> [TASK PROMPT] The records below must be retyped exactly.

> [THE INPUT]
- - - - -

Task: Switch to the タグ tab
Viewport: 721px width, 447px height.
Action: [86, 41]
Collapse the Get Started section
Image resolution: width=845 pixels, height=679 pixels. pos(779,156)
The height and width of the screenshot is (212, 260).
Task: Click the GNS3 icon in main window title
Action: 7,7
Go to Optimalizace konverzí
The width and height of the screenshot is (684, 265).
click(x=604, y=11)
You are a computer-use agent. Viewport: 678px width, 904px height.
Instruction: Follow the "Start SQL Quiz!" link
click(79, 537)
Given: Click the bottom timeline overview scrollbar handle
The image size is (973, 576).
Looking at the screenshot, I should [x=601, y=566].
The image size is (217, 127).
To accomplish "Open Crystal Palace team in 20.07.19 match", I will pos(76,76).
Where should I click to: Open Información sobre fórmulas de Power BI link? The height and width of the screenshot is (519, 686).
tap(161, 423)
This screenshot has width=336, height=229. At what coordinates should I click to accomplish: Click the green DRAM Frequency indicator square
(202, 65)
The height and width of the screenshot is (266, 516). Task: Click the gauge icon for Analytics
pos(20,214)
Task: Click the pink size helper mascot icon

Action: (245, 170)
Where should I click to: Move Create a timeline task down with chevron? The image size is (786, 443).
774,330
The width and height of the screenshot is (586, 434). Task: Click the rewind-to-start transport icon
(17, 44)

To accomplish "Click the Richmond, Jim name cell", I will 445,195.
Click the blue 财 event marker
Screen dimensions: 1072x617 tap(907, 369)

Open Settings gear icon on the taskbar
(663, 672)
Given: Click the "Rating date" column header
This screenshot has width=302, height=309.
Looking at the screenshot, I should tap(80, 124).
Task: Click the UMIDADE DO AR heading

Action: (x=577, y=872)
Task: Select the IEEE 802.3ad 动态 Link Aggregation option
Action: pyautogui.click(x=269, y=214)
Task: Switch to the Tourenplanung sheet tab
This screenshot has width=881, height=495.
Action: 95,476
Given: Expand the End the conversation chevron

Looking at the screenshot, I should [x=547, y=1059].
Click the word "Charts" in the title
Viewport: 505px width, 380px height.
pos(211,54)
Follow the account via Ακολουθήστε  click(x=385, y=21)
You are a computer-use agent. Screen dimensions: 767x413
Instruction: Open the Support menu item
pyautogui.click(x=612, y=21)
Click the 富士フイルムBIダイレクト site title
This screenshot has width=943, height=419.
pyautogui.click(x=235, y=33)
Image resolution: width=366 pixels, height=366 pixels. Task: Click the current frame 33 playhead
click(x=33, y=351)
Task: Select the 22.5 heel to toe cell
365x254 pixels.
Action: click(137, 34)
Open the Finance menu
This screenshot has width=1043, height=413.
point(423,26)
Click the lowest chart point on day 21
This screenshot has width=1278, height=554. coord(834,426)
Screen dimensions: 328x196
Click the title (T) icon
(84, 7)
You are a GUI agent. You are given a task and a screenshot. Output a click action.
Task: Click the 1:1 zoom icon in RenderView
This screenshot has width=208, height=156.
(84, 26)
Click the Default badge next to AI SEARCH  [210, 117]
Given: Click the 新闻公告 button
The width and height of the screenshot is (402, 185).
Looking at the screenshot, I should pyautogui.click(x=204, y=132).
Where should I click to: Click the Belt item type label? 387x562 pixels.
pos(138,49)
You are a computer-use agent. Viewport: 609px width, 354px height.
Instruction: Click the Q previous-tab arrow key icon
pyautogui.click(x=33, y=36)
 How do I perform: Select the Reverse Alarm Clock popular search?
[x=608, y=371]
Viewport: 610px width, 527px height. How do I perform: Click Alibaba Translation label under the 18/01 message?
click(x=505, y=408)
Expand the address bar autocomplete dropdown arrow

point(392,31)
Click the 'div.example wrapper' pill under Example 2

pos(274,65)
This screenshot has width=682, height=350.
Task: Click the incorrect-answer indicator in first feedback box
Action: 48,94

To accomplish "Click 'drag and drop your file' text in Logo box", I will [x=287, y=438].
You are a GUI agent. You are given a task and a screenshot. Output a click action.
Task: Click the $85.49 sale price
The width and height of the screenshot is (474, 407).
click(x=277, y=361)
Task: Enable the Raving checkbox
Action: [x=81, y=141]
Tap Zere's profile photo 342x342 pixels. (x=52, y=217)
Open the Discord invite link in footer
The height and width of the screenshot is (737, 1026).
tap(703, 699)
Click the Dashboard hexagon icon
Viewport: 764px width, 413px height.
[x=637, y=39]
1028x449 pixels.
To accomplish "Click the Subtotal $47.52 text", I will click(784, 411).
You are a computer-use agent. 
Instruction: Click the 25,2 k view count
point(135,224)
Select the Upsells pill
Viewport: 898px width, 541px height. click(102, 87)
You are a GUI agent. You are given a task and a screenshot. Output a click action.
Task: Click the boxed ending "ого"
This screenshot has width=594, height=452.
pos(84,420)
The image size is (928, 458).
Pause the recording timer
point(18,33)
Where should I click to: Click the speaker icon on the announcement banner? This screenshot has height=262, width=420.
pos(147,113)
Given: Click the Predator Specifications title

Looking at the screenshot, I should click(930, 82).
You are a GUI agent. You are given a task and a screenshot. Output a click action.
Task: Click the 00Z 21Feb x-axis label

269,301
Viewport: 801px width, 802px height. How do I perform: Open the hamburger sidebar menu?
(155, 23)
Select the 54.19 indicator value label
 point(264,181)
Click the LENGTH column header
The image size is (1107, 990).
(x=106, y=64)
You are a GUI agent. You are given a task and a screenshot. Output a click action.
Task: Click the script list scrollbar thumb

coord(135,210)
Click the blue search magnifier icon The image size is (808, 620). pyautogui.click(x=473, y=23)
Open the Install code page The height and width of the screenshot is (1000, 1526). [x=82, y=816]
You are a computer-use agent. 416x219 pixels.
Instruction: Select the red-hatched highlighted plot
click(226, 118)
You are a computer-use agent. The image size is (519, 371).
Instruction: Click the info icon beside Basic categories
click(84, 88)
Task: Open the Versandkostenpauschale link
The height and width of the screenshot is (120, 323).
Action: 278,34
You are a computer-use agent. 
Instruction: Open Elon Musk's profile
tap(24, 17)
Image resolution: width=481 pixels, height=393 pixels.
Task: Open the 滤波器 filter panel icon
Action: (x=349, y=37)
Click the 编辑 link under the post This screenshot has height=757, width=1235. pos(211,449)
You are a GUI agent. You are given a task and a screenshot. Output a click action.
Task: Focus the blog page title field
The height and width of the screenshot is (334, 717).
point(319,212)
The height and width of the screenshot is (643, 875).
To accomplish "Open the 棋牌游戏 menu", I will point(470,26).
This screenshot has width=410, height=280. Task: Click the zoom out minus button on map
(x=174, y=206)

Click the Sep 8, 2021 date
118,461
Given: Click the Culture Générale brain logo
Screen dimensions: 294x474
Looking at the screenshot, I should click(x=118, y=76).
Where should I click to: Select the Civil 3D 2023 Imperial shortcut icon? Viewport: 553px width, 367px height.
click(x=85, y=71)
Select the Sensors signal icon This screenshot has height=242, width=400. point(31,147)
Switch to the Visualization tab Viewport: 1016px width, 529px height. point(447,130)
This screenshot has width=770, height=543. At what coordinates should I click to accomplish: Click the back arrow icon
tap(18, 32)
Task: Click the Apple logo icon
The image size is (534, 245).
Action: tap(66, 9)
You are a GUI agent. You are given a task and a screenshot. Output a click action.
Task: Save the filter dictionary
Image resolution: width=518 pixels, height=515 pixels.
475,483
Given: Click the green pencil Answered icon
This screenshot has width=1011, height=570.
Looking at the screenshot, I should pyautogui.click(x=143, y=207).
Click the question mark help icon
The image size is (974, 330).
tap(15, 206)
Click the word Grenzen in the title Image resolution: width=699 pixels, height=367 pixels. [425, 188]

- - - - -

> [THE COMPLETED TASK]
Task: Switch to the タグ tab
Viewport: 721px width, 447px height.
Action: [86, 41]
Collapse the Get Started section
Image resolution: width=845 pixels, height=679 pixels. pos(779,156)
The height and width of the screenshot is (212, 260).
Task: Click the GNS3 icon in main window title
Action: 7,7
Go to Optimalizace konverzí
The width and height of the screenshot is (684, 265).
click(x=604, y=11)
You are a computer-use agent. Viewport: 678px width, 904px height.
Instruction: Follow the "Start SQL Quiz!" link
click(79, 537)
Given: Click the bottom timeline overview scrollbar handle
The image size is (973, 576).
Looking at the screenshot, I should [x=601, y=566].
The image size is (217, 127).
To accomplish "Open Crystal Palace team in 20.07.19 match", I will pos(76,76).
Where should I click to: Open Información sobre fórmulas de Power BI link? The height and width of the screenshot is (519, 686).
tap(161, 423)
This screenshot has width=336, height=229. At what coordinates should I click to accomplish: Click the green DRAM Frequency indicator square
(202, 65)
The height and width of the screenshot is (266, 516). Task: Click the gauge icon for Analytics
pos(20,214)
Task: Click the pink size helper mascot icon

Action: (245, 170)
Where should I click to: Move Create a timeline task down with chevron? The image size is (786, 443).
774,330
The width and height of the screenshot is (586, 434). Task: Click the rewind-to-start transport icon
(17, 44)

To accomplish "Click the Richmond, Jim name cell", I will 445,195.
Click the blue 财 event marker
Screen dimensions: 1072x617 tap(907, 369)

Open Settings gear icon on the taskbar
(663, 672)
Given: Click the "Rating date" column header
This screenshot has width=302, height=309.
Looking at the screenshot, I should tap(80, 124).
Task: Click the UMIDADE DO AR heading

Action: (x=577, y=872)
Task: Select the IEEE 802.3ad 动态 Link Aggregation option
Action: pyautogui.click(x=269, y=214)
Task: Switch to the Tourenplanung sheet tab
This screenshot has width=881, height=495.
Action: 95,476
Given: Expand the End the conversation chevron

Looking at the screenshot, I should [x=547, y=1059].
Click the word "Charts" in the title
Viewport: 505px width, 380px height.
pos(211,54)
Follow the account via Ακολουθήστε  click(x=385, y=21)
You are a computer-use agent. Screen dimensions: 767x413
Instruction: Open the Support menu item
pyautogui.click(x=612, y=21)
Click the 富士フイルムBIダイレクト site title
This screenshot has width=943, height=419.
pyautogui.click(x=235, y=33)
Image resolution: width=366 pixels, height=366 pixels. Task: Click the current frame 33 playhead
click(x=33, y=351)
Task: Select the 22.5 heel to toe cell
365x254 pixels.
Action: click(137, 34)
Open the Finance menu
This screenshot has width=1043, height=413.
point(423,26)
Click the lowest chart point on day 21
This screenshot has width=1278, height=554. coord(834,426)
Screen dimensions: 328x196
Click the title (T) icon
(84, 7)
You are a GUI agent. You are given a task and a screenshot. Output a click action.
Task: Click the 1:1 zoom icon in RenderView
This screenshot has width=208, height=156.
(84, 26)
Click the Default badge next to AI SEARCH  [210, 117]
Given: Click the 新闻公告 button
The width and height of the screenshot is (402, 185).
Looking at the screenshot, I should pyautogui.click(x=204, y=132).
Where should I click to: Click the Belt item type label? 387x562 pixels.
pos(138,49)
You are a computer-use agent. Viewport: 609px width, 354px height.
Instruction: Click the Q previous-tab arrow key icon
pyautogui.click(x=33, y=36)
 How do I perform: Select the Reverse Alarm Clock popular search?
[x=608, y=371]
Viewport: 610px width, 527px height. How do I perform: Click Alibaba Translation label under the 18/01 message?
click(x=505, y=408)
Expand the address bar autocomplete dropdown arrow

point(392,31)
Click the 'div.example wrapper' pill under Example 2

pos(274,65)
This screenshot has width=682, height=350.
Task: Click the incorrect-answer indicator in first feedback box
Action: 48,94

To accomplish "Click 'drag and drop your file' text in Logo box", I will [x=287, y=438].
You are a GUI agent. You are given a task and a screenshot. Output a click action.
Task: Click the $85.49 sale price
The width and height of the screenshot is (474, 407).
click(x=277, y=361)
Task: Enable the Raving checkbox
Action: [x=81, y=141]
Tap Zere's profile photo 342x342 pixels. (x=52, y=217)
Open the Discord invite link in footer
The height and width of the screenshot is (737, 1026).
tap(703, 699)
Click the Dashboard hexagon icon
Viewport: 764px width, 413px height.
[x=637, y=39]
1028x449 pixels.
To accomplish "Click the Subtotal $47.52 text", I will click(784, 411).
You are a computer-use agent. 
Instruction: Click the 25,2 k view count
point(135,224)
Select the Upsells pill
Viewport: 898px width, 541px height. click(102, 87)
You are a GUI agent. You are given a task and a screenshot. Output a click action.
Task: Click the boxed ending "ого"
This screenshot has width=594, height=452.
pos(84,420)
The image size is (928, 458).
Pause the recording timer
point(18,33)
Where should I click to: Click the speaker icon on the announcement banner? This screenshot has height=262, width=420.
pos(147,113)
Given: Click the Predator Specifications title

Looking at the screenshot, I should click(930, 82).
You are a GUI agent. You are given a task and a screenshot. Output a click action.
Task: Click the 00Z 21Feb x-axis label

269,301
Viewport: 801px width, 802px height. How do I perform: Open the hamburger sidebar menu?
(155, 23)
Select the 54.19 indicator value label
 point(264,181)
Click the LENGTH column header
The image size is (1107, 990).
(x=106, y=64)
You are a GUI agent. You are given a task and a screenshot. Output a click action.
Task: Click the script list scrollbar thumb

coord(135,210)
Click the blue search magnifier icon The image size is (808, 620). pyautogui.click(x=473, y=23)
Open the Install code page The height and width of the screenshot is (1000, 1526). [x=82, y=816]
You are a computer-use agent. 416x219 pixels.
Instruction: Select the red-hatched highlighted plot
click(226, 118)
You are a computer-use agent. The image size is (519, 371).
Instruction: Click the info icon beside Basic categories
click(84, 88)
Task: Open the Versandkostenpauschale link
The height and width of the screenshot is (120, 323).
Action: 278,34
You are a computer-use agent. 
Instruction: Open Elon Musk's profile
tap(24, 17)
Image resolution: width=481 pixels, height=393 pixels.
Task: Open the 滤波器 filter panel icon
Action: (x=349, y=37)
Click the 编辑 link under the post This screenshot has height=757, width=1235. pos(211,449)
You are a GUI agent. You are given a task and a screenshot. Output a click action.
Task: Focus the blog page title field
The height and width of the screenshot is (334, 717).
point(319,212)
The height and width of the screenshot is (643, 875).
To accomplish "Open the 棋牌游戏 menu", I will point(470,26).
This screenshot has width=410, height=280. Task: Click the zoom out minus button on map
(x=174, y=206)

Click the Sep 8, 2021 date
118,461
Given: Click the Culture Générale brain logo
Screen dimensions: 294x474
Looking at the screenshot, I should click(x=118, y=76).
Where should I click to: Select the Civil 3D 2023 Imperial shortcut icon? Viewport: 553px width, 367px height.
click(x=85, y=71)
Select the Sensors signal icon This screenshot has height=242, width=400. point(31,147)
Switch to the Visualization tab Viewport: 1016px width, 529px height. point(447,130)
This screenshot has width=770, height=543. At what coordinates should I click to accomplish: Click the back arrow icon
tap(18, 32)
Task: Click the Apple logo icon
The image size is (534, 245).
Action: tap(66, 9)
You are a GUI agent. You are given a task and a screenshot. Output a click action.
Task: Save the filter dictionary
Image resolution: width=518 pixels, height=515 pixels.
475,483
Given: Click the green pencil Answered icon
This screenshot has width=1011, height=570.
Looking at the screenshot, I should pyautogui.click(x=143, y=207).
Click the question mark help icon
The image size is (974, 330).
tap(15, 206)
Click the word Grenzen in the title Image resolution: width=699 pixels, height=367 pixels. [425, 188]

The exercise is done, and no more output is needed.